"""Simulations of Synchronous Machines""""
This repository contains a series of Jupyter Notebooks focused on the simulation and analysis of synchronous machines. Each notebook explores different aspects of synchronous machine modeling, including inductance calculations, magnetic fields, and comparative analyses of various synchronous machine models. Tasks Included
*Task 3: Calculation of Inductance and Rotating Magnetic Field Description: This notebook focuses on calculating the inductance of synchronous machines and analyzing the rotating magnetic field. File: Task 3: calculation of inductance and rotating magnetic field (1).ipynb
*Task 5: Simulation of a Synchronous Machine Description: This notebook presents a simulation of a synchronous machine, exploring its dynamic behavior under various conditions. File: Task 5 Simulation of a synchronous machine.ipynb
*Task 6: Simulation of a Synchronous Machine in Python (Colab) Description: This notebook demonstrates the simulation of a synchronous machine using Python in Google Colab, allowing for easy sharing and collaboration. File: Task 6: Simulation of a synchronous machine in Python (Colab) (2).ipynb
*Task 7: Simulation of the Classical Model of a Synchronous Machine Description: This notebook simulates the classical model of a synchronous machine, emphasizing its fundamental principles and operational characteristics. File: Task 7 Simulation of the classical model of a synchronous machine (1).ipynb
*ask_8: Comparative Analysis of the Second Order Mode of the Synchronous Generator Description: This notebook conducts a comparative analysis of the second-order mode of the synchronous generator, providing insights into its dynamic performance. File: ask_8_Comparative analysis_of_second_order_mode_of_synchronous_generator.ipynb
To run the notebooks, ensure that you have the following Python packages installed:
import numpy as np
SciPy: Provides functionality for scientific and technical computing, including integration and optimization.
import scipy
Matplotlib: A plotting library for creating static, animated, and interactive visualizations in Python.

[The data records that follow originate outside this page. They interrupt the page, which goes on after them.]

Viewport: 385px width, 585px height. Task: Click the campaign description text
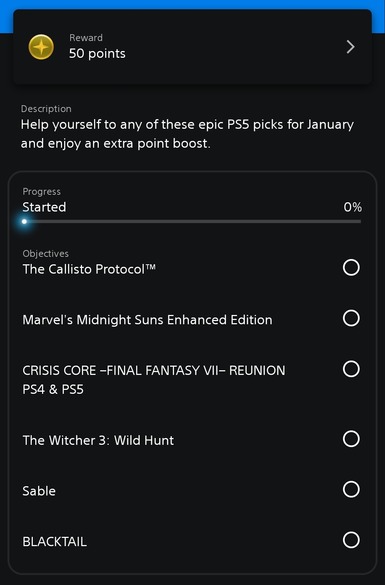click(187, 134)
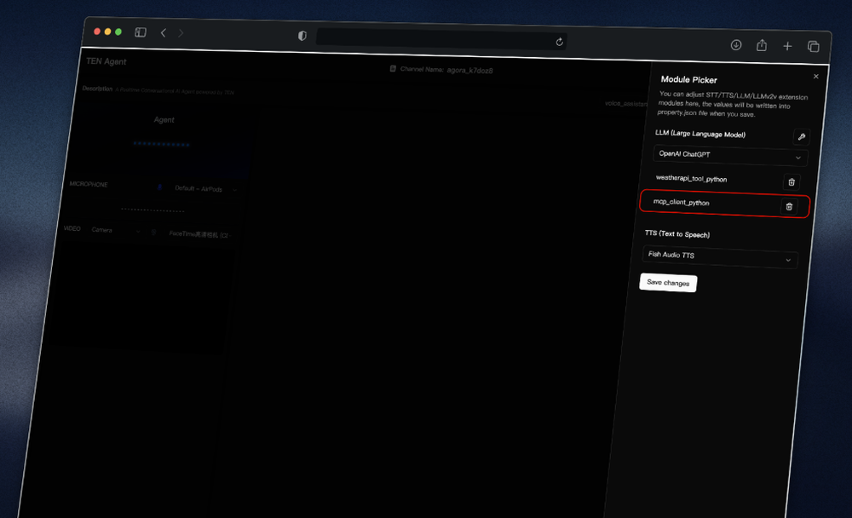The width and height of the screenshot is (852, 518).
Task: Expand the OpenAI ChatGPT dropdown
Action: pyautogui.click(x=730, y=156)
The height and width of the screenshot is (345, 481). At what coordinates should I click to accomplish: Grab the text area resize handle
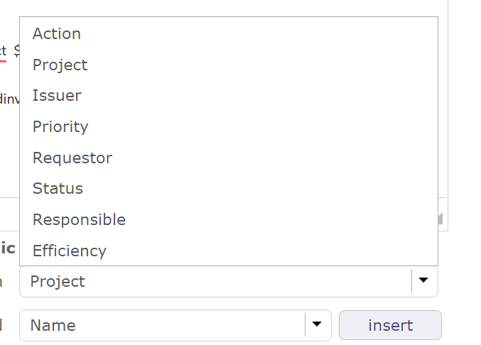coord(440,219)
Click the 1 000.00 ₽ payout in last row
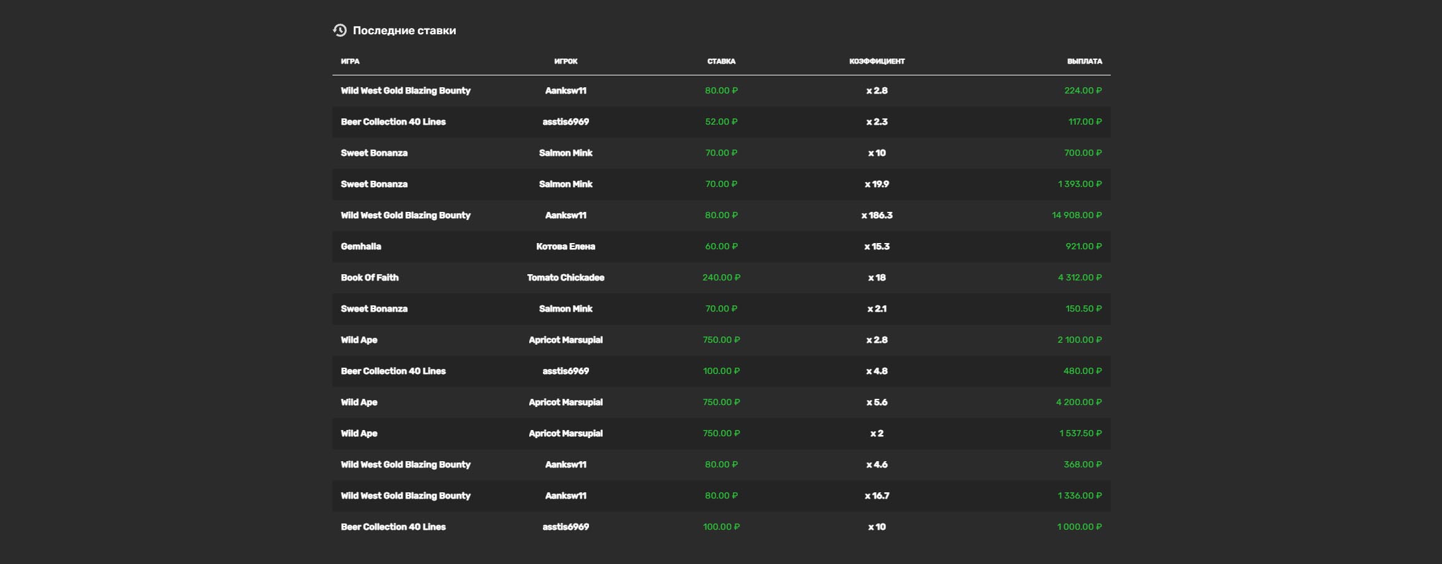 pos(1079,527)
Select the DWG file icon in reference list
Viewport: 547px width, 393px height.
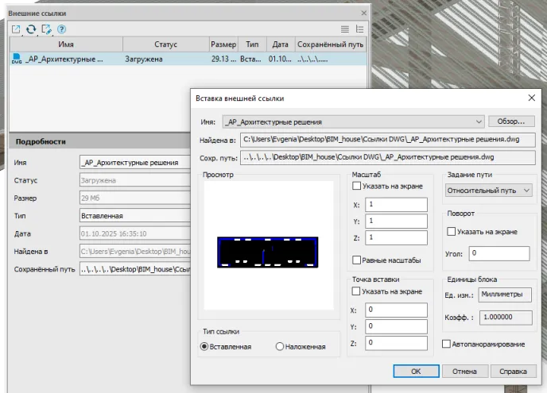point(17,59)
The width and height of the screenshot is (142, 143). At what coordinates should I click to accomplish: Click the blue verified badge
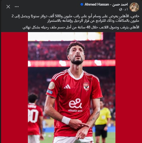(x=82, y=4)
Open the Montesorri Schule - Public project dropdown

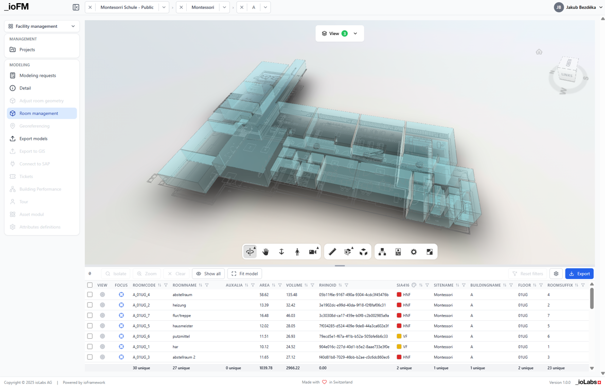pos(164,7)
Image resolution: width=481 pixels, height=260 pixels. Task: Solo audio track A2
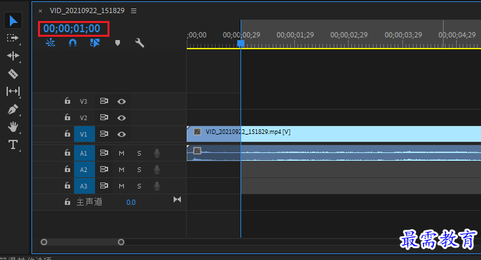pos(140,169)
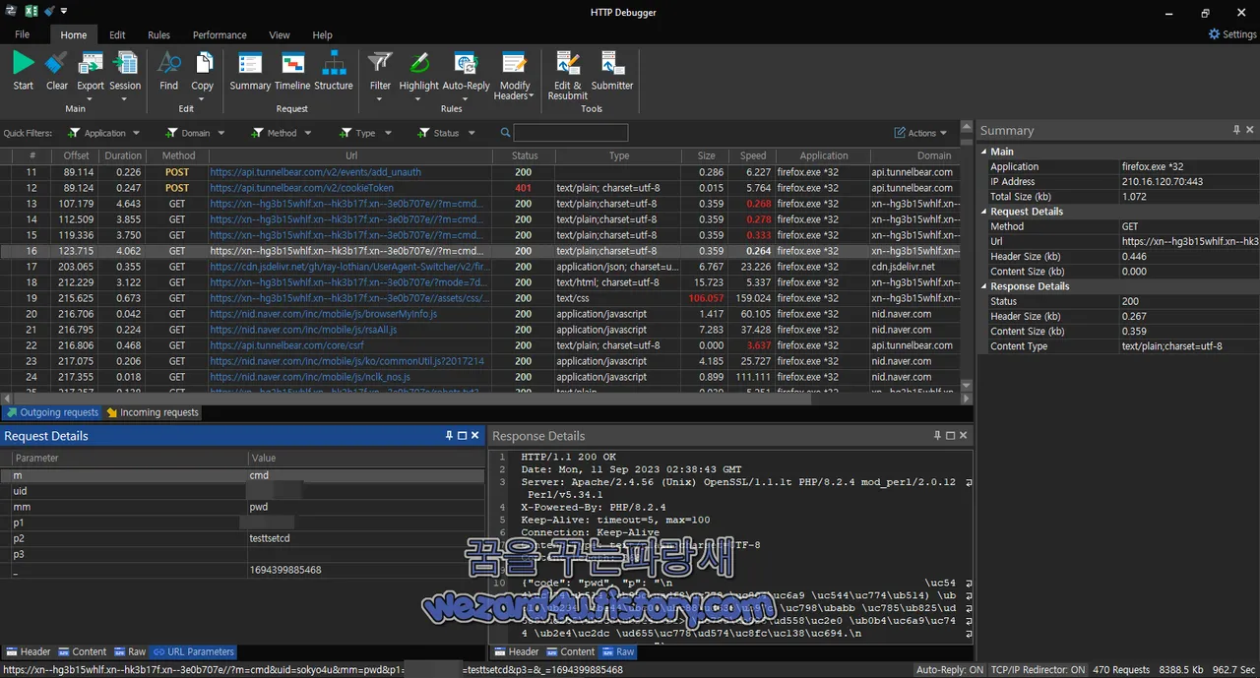Pin the Response Details panel
The width and height of the screenshot is (1260, 678).
tap(936, 435)
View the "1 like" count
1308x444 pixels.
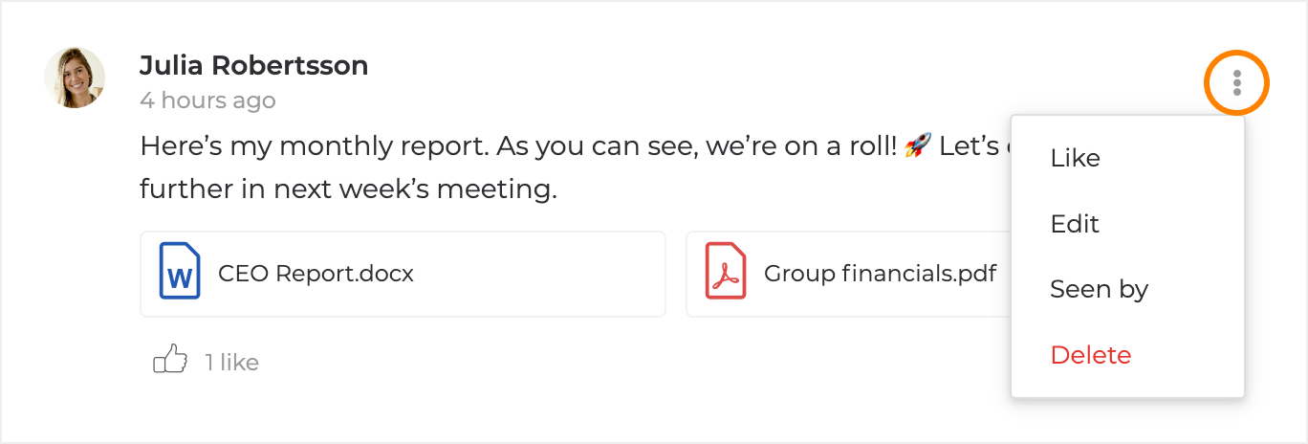pos(231,363)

import matplotlib.pyplot as plt
import plotly.graph_objects as go
Clone this repository to your local machine or open the notebooks in Google Colab. Install the required packages if you are running locally. Open each Jupyter Notebook and run the cells sequentially to execute the simulations and analyses.
This project is licensed under the MIT License. See the LICENSE file for details.